* _Prompt_: Exact copy, pictures excluded: the lines from the one containing "At what coordinates" to the end of the listing.

* _Data extract_:
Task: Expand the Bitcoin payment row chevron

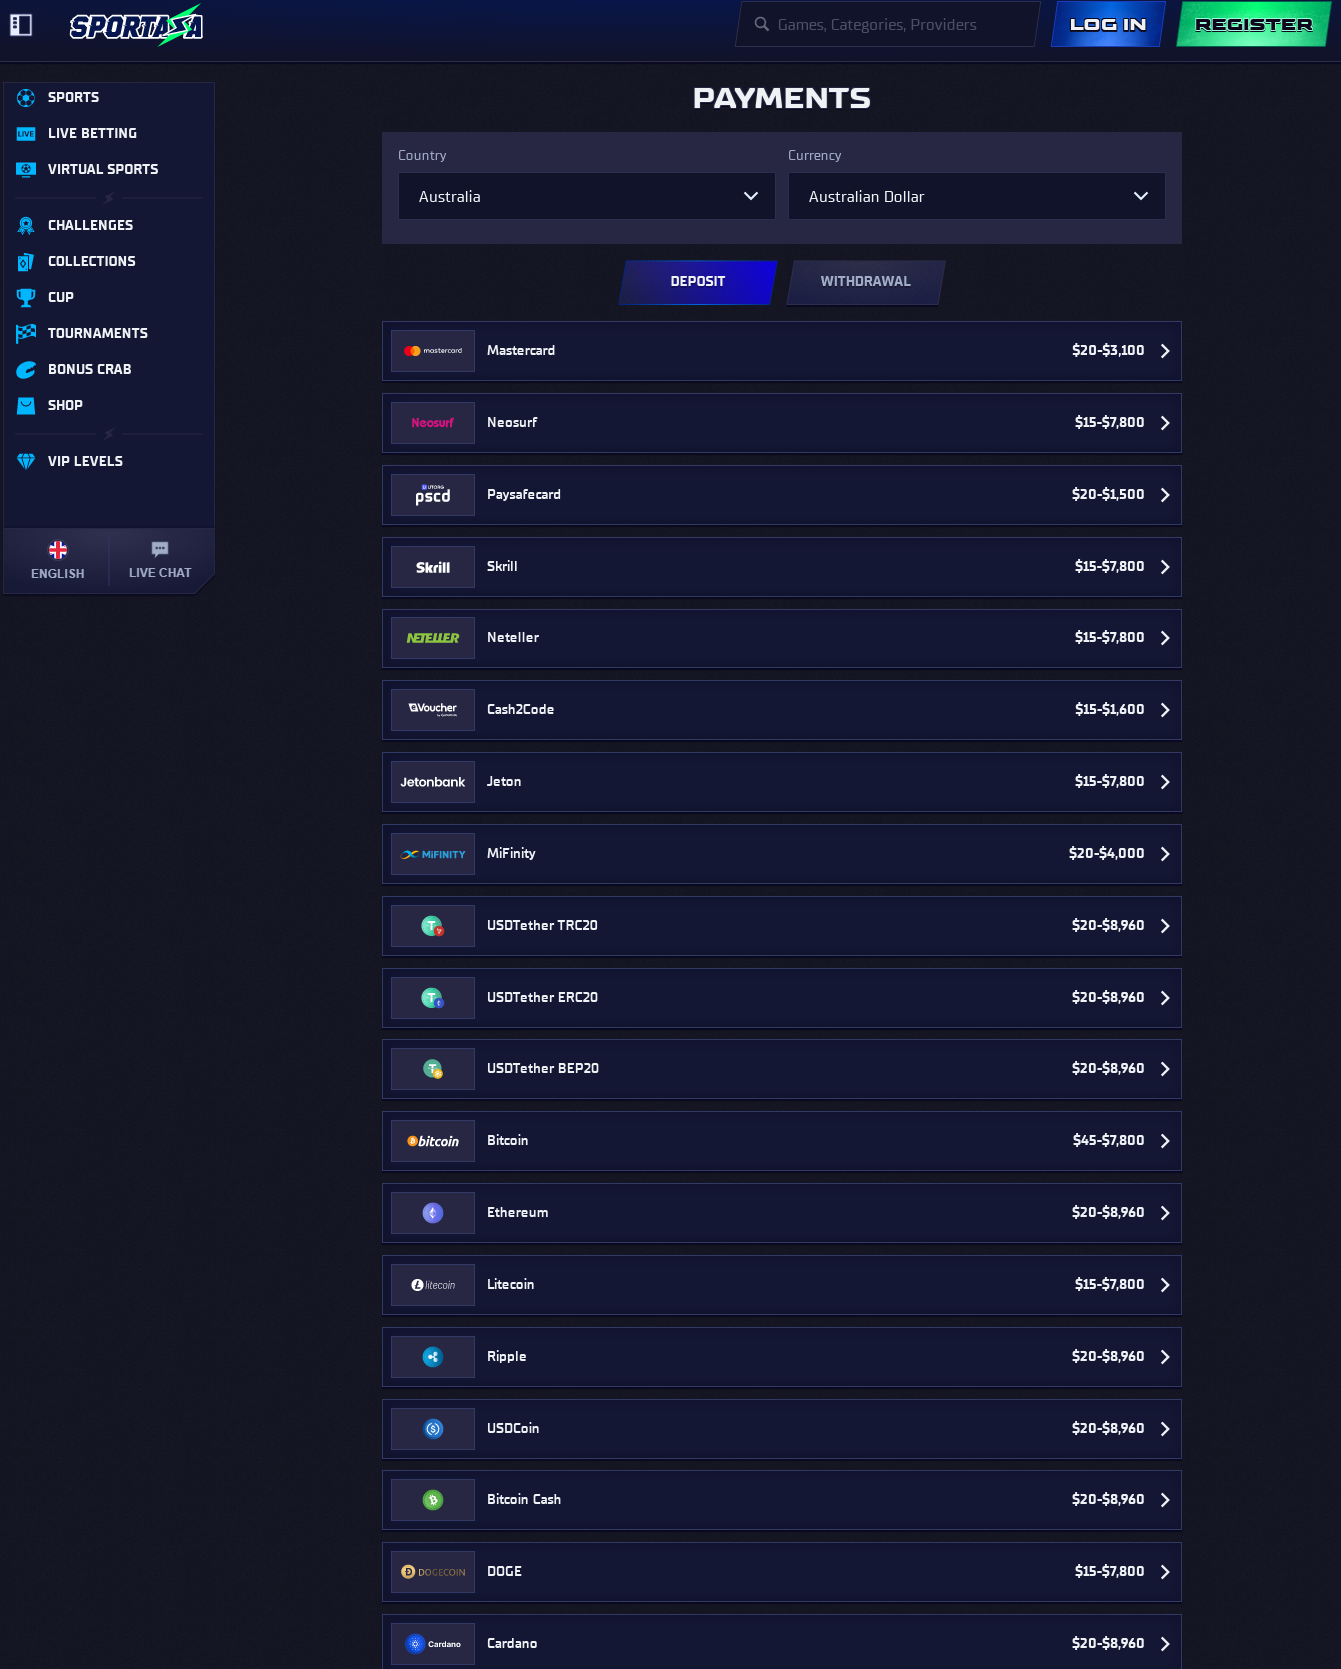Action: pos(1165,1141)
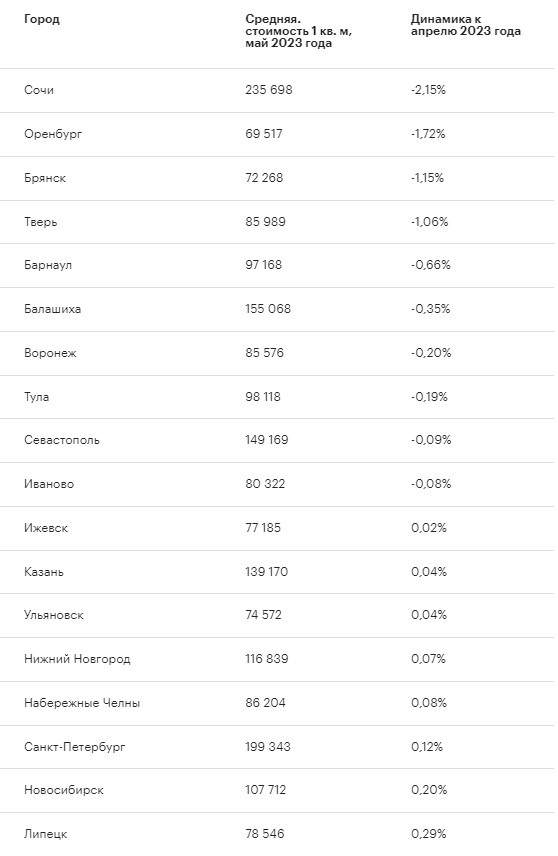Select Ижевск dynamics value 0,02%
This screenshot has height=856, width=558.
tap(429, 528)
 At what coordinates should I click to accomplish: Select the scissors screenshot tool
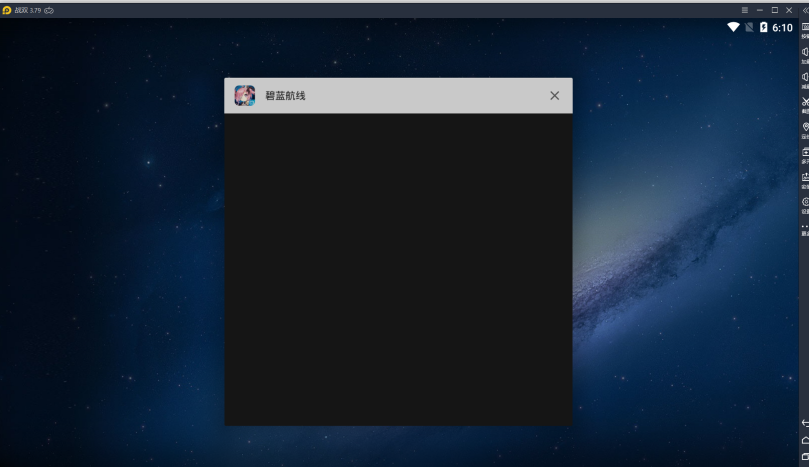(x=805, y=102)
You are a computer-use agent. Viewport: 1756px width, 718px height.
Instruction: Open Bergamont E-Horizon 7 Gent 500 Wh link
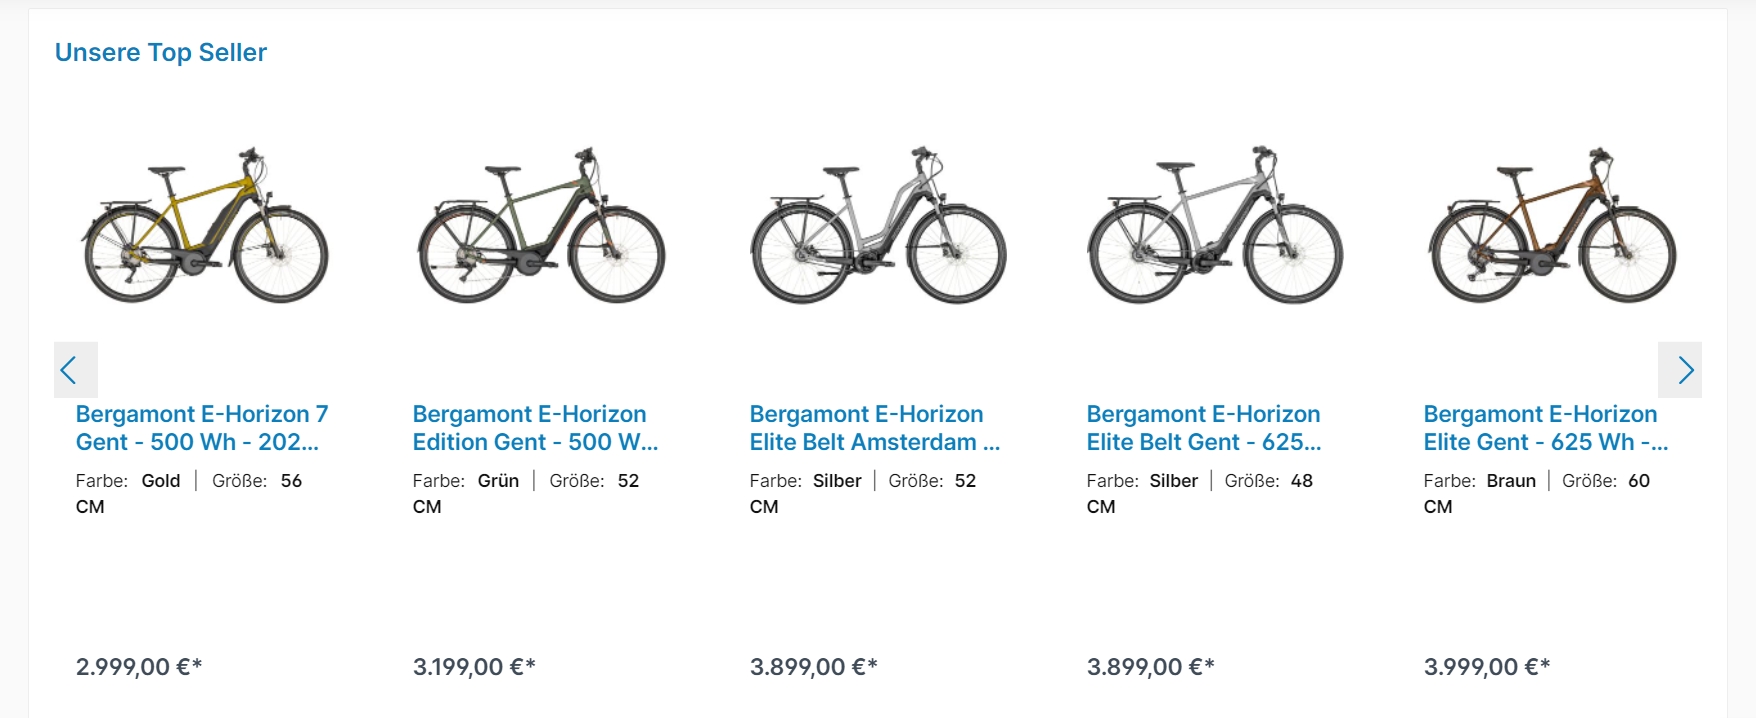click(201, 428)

* _Written answer_:
 At what coordinates should I click to accomplish: Select the scissors screenshot tool
(x=805, y=102)
You are a computer-use agent. Viewport: 1756px width, 718px height.
Instruction: Open Bergamont E-Horizon 7 Gent 500 Wh link
click(201, 428)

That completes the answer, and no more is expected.